Common Structured Output Mistakes

❌ Using JSON mode without validation

Why it hurts: API JSON mode (OpenAI response_format, Anthropic JSON control) only hints at JSON structure — it does NOT guarantee your schema is obeyed. Models still hallucinate field names and types.

Fix: Always layer validation on top: use Instructor, Outlines, or Pydantic AI. Never trust JSON mode alone. Test with PromptQuorum to catch compliance failures.

❌ Designing schemas that are too strict

Why it hurts: Overly constrained schemas (tiny enum lists, very specific regex patterns) cause LLMs to fail validation frequently. High retry counts waste tokens and money.

Fix: Use PromptQuorum to test schema strictness across models. Loosen constraints to achieve 95%+ compliance. Use optional fields instead of required ones when possible.

❌ Not testing local vs. API model differences

Why it hurts: Outlines on llama.cpp behaves differently than Instructor on GPT-4.5. Schema compliance rates differ per model. Building only for GPT, then deploying locally, causes production failures.
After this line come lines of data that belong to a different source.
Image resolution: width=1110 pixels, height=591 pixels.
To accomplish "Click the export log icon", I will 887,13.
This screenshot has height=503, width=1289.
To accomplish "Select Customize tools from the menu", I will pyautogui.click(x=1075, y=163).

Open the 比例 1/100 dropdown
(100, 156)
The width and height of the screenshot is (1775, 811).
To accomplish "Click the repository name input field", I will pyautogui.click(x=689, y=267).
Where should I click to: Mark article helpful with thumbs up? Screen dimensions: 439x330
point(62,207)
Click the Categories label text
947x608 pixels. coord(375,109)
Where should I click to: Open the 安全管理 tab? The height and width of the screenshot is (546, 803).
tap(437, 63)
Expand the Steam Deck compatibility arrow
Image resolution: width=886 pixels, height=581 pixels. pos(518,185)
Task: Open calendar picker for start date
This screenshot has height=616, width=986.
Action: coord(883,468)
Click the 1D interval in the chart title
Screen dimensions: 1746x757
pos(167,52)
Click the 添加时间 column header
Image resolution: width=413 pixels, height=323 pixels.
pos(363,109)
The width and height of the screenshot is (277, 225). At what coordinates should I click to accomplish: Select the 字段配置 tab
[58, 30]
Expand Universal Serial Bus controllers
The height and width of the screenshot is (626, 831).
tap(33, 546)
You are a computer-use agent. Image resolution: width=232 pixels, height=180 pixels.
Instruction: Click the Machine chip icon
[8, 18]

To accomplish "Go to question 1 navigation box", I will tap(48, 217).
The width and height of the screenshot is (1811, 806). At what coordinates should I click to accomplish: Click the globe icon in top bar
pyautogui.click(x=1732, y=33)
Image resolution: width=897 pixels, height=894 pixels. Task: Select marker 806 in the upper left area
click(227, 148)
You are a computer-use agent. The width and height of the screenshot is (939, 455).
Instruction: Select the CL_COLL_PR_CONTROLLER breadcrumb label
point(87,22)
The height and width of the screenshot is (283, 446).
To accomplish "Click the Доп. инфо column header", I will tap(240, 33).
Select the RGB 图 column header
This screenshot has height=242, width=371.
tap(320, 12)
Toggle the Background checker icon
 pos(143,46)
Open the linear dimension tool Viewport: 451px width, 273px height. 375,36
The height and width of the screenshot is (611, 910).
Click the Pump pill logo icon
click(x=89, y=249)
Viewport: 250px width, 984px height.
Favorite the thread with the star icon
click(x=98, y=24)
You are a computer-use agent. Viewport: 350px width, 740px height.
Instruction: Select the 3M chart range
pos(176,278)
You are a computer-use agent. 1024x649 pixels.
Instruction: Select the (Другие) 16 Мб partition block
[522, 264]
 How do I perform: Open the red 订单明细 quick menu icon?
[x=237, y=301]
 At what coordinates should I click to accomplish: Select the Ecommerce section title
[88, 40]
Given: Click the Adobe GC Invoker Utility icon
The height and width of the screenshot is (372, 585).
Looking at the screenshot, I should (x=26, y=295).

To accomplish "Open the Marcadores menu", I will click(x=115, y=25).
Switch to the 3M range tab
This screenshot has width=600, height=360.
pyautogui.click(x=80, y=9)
Fix: Test all intended model backends early. Use PromptQuorum to run the same prompt across local (vLLM), API (OpenAI, Anthropic), and open-source (Gemini) models.

❌ Ignoring latency and token cost impact

Why it hurts: Structured output with retries costs more tokens. Instructor retries on failure. Outlines constrained decoding is slower than free generation. Not measuring per-model cost.

Fix: Use PromptQuorum cost tracking. Compare latency across models. For budget-conscious workflows, prefer Outlines (no retries). For accuracy, accept Instructor's retry cost.

❌ Mixing validation methods (no consistency)

Why it hurts: Some requests use Instructor, others use raw JSON parsing. Some models validated, others not. This leads to inconsistent errors in production.

Fix: Standardize on one validation approach per codebase. All requests use Instructor, or all use Outlines. Consistency reduces debugging time by 10x.

What is structured output in LLMs?

Structured output constrains LLM responses to a specific schema — JSON format, defined fields, type constraints. Instead of free-text replies, structured output returns data your code can directly parse and validate without error handling.

Which tool is best for Python developers?

Instructor is the most popular Python choice. It uses Pydantic models to define schemas, automatically handles retries and validation, and supports any LLM API (OpenAI, Anthropic, Google, Ollama). Pydantic AI is an alternative if you also want type-safe agent multi-turn conversations.

Can I use structured output with local models like Llama?

Yes. Outlines specializes in local model constrained decoding — it works with llama.cpp, vLLM, and transformers libraries. Outlines guarantees schema compliance at token generation time with zero hallucination risk. Instructor also supports Ollama if you run it as an API.

What is the difference between Instructor and Marvin?

Instructor uses Pydantic models to define schemas and handles extraction with error recovery. Marvin uses Python decorators — you decorate a function signature and Marvin auto-generates the LLM prompt. Instructor is more explicit (better for complex validations), Marvin is more concise (better for rapid prototyping).

Does LangChain support structured output?

Yes. LangChain 0.1+ includes with_structured_output() method on ChatOpenAI, ChatAnthropic, ChatGoogle, etc. It automatically converts LangChain tools to structured output schemas. Use this if you already use LangChain agents and want to add schema enforcement without switching libraries.

How do I test if structured output is reliable?

Use PromptQuorum to run the same prompt across multiple models and measure schema compliance. Different models (GPT-4.5, Claude 4.7, Gemini 3.1) have different structured output reliability. Test before deploying to production. Unit test with Instructor/Pydantic validation locally.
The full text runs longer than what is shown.